> _RECORDS SHOWN_
#####

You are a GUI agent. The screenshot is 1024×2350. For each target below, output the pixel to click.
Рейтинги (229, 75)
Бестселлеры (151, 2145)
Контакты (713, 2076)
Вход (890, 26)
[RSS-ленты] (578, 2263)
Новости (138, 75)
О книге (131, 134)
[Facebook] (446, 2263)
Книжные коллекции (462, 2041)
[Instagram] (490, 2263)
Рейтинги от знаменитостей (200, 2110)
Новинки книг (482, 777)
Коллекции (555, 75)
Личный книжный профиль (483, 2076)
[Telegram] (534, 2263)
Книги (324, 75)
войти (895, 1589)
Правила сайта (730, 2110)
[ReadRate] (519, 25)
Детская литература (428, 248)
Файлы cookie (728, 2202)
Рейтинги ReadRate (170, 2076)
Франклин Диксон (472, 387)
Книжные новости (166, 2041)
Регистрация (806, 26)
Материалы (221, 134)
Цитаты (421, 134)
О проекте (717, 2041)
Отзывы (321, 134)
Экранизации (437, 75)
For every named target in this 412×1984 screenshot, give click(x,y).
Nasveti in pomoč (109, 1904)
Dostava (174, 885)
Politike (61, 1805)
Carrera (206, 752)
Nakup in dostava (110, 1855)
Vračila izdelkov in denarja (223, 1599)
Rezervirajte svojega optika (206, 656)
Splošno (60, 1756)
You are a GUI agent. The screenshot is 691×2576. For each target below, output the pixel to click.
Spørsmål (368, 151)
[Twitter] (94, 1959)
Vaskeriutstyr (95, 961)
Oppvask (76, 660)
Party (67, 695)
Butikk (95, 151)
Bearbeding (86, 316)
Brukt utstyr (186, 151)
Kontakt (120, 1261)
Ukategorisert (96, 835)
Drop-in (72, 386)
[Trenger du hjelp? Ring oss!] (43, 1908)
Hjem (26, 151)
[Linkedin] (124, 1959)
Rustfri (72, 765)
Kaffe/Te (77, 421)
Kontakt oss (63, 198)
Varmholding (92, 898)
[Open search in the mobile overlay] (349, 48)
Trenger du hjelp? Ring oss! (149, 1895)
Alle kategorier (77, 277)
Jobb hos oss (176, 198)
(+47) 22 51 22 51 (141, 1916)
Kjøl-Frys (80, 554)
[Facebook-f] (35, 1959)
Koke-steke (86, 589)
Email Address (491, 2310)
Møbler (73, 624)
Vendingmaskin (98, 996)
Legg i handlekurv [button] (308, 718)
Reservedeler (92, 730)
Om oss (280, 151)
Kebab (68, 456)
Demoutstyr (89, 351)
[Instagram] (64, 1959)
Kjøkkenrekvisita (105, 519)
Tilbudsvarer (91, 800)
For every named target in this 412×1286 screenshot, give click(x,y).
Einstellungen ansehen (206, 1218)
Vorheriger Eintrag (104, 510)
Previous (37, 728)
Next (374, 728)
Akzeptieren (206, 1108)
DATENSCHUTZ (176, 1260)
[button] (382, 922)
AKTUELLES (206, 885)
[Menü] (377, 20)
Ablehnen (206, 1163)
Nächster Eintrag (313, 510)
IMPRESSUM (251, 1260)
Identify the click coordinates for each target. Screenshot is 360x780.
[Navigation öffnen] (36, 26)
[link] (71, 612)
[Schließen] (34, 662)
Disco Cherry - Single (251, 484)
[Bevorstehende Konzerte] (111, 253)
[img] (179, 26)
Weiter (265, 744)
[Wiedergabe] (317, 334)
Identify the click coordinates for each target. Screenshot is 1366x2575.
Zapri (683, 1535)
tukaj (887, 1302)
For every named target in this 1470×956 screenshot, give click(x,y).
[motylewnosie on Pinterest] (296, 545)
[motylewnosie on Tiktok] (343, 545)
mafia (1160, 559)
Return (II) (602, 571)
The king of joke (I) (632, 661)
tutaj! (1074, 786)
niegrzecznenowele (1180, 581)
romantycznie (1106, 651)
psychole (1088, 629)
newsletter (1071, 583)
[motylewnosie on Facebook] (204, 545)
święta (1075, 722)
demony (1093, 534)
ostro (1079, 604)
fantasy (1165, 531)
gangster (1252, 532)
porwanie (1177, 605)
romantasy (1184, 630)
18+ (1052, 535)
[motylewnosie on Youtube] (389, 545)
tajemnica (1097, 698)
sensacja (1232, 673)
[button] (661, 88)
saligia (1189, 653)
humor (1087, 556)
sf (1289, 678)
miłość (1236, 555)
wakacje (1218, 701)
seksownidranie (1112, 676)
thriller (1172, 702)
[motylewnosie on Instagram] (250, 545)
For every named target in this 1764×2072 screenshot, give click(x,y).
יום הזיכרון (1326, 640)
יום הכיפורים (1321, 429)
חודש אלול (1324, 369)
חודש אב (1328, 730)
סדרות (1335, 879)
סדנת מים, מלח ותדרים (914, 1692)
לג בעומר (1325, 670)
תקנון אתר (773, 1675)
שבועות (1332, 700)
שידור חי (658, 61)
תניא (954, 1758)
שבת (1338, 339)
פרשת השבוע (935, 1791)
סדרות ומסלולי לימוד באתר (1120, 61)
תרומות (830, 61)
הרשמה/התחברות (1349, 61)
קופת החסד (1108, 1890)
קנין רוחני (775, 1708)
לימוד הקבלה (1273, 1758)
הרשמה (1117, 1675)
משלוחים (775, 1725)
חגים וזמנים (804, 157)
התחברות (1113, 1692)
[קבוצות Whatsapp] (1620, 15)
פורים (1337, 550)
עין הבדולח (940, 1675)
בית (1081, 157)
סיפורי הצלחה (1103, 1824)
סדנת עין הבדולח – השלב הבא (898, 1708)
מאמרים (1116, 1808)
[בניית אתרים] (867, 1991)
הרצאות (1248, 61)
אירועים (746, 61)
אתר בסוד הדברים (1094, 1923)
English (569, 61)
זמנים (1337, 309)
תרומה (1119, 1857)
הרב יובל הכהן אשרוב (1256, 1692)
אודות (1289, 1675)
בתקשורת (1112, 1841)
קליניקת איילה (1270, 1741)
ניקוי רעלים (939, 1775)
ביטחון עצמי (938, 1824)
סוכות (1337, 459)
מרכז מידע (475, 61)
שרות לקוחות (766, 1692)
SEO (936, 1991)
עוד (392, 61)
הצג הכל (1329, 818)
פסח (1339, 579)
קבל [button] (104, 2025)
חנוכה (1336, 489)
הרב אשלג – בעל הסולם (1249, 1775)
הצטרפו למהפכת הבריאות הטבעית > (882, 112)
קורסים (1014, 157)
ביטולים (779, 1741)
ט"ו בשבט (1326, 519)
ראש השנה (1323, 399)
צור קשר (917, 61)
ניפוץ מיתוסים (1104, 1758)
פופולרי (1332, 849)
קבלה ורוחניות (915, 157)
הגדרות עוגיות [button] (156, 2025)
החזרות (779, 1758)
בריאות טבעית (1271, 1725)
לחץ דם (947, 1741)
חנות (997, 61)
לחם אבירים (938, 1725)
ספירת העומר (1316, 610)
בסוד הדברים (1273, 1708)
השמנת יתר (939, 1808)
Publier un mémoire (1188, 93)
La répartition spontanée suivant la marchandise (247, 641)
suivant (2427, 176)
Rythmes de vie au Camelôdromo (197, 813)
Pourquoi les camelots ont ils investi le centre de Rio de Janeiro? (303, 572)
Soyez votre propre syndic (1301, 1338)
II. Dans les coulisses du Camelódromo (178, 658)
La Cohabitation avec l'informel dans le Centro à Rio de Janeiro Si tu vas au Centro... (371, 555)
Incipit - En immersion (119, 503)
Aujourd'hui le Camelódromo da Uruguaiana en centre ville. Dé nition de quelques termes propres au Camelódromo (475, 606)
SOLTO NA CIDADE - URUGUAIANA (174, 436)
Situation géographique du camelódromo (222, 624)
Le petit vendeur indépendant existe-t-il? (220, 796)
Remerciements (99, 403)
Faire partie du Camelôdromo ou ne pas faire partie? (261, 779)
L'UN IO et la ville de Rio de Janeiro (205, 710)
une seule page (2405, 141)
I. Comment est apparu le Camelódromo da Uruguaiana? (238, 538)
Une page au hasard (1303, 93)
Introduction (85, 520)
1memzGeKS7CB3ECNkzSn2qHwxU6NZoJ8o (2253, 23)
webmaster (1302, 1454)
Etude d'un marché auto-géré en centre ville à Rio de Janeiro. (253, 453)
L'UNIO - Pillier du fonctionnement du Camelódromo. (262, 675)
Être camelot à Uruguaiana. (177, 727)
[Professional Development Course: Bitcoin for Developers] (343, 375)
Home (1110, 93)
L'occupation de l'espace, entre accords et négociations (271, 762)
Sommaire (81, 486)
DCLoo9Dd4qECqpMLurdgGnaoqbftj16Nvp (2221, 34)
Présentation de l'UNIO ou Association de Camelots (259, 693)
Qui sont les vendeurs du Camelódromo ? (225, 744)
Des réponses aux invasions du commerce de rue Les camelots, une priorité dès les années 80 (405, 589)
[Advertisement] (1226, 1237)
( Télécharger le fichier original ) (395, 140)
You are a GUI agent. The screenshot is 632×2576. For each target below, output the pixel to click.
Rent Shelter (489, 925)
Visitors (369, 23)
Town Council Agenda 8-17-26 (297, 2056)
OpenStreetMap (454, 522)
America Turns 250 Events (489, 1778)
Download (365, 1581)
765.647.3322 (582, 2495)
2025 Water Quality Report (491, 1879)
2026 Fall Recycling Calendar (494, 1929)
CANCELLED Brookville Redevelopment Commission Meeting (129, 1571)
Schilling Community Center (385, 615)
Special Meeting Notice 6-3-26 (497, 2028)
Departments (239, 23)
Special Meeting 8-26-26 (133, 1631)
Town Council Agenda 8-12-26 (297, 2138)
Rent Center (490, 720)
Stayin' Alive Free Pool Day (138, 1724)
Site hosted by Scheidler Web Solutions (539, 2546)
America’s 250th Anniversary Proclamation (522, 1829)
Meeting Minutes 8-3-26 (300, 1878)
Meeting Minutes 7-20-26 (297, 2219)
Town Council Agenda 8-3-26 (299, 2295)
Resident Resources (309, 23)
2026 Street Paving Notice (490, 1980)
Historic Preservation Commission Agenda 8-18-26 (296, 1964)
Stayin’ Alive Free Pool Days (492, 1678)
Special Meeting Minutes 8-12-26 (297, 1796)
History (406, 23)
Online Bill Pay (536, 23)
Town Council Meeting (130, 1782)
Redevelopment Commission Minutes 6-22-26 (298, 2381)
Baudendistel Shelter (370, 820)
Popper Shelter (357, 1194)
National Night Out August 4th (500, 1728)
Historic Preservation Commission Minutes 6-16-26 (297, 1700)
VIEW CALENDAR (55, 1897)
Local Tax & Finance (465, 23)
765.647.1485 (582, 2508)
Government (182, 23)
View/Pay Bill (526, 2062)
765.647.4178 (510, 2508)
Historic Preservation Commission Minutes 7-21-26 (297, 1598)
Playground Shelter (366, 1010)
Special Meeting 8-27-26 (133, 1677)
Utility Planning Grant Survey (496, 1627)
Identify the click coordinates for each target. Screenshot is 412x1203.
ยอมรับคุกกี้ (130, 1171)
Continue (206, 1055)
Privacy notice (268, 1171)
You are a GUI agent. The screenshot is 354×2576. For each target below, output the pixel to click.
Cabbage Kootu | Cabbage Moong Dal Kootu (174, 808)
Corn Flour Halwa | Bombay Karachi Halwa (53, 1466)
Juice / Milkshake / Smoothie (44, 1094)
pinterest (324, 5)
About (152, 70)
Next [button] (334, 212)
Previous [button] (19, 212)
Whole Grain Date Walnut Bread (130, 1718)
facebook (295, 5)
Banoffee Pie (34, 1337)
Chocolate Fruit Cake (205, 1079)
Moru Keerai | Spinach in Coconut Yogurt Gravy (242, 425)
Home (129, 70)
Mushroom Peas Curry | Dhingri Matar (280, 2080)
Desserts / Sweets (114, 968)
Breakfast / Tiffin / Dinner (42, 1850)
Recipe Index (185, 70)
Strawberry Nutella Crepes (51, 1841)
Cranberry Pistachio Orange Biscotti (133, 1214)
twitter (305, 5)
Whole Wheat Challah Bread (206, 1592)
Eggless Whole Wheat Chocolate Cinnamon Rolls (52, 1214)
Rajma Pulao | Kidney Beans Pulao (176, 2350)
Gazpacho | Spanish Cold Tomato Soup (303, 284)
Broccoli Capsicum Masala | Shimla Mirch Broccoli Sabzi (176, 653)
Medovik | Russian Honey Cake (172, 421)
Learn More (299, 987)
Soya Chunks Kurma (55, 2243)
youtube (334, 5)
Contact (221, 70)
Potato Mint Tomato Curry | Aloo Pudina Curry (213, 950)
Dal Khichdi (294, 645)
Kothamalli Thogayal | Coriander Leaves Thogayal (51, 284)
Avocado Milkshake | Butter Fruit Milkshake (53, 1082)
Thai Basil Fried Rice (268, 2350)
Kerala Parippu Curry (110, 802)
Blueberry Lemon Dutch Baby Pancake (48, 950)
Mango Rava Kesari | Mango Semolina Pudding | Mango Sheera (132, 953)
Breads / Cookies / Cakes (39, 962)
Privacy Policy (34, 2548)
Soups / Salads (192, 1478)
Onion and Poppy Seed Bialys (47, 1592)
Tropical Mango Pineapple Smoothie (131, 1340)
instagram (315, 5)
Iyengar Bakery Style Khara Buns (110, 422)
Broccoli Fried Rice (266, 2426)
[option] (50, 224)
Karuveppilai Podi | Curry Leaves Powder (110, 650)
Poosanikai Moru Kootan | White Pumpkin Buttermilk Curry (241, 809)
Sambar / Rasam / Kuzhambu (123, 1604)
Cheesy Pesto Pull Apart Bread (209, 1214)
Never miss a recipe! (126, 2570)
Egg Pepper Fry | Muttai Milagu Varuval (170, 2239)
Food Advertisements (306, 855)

#####

> _TASK BRIEF_
Taking the entries above, write out exactly the lines starting with the line containing "עין הבדולח (940, 1675)" and going on through the line containing "הרב אשלג – בעל הסולם (1249, 1775)", both included, and nothing else.

> _SOLUTION TO THIS EXERCISE_
עין הבדולח (940, 1675)
בית (1081, 157)
סיפורי הצלחה (1103, 1824)
סדנת עין הבדולח – השלב הבא (898, 1708)
מאמרים (1116, 1808)
[בניית אתרים] (867, 1991)
הרצאות (1248, 61)
אירועים (746, 61)
אתר בסוד הדברים (1094, 1923)
English (569, 61)
זמנים (1337, 309)
תרומה (1119, 1857)
הרב יובל הכהן אשרוב (1256, 1692)
אודות (1289, 1675)
בתקשורת (1112, 1841)
קליניקת איילה (1270, 1741)
ניקוי רעלים (939, 1775)
ביטחון עצמי (938, 1824)
סוכות (1337, 459)
מרכז מידע (475, 61)
שרות לקוחות (766, 1692)
SEO (936, 1991)
עוד (392, 61)
הצג הכל (1329, 818)
פסח (1339, 579)
קבל [button] (104, 2025)
חנוכה (1336, 489)
הרב אשלג – בעל הסולם (1249, 1775)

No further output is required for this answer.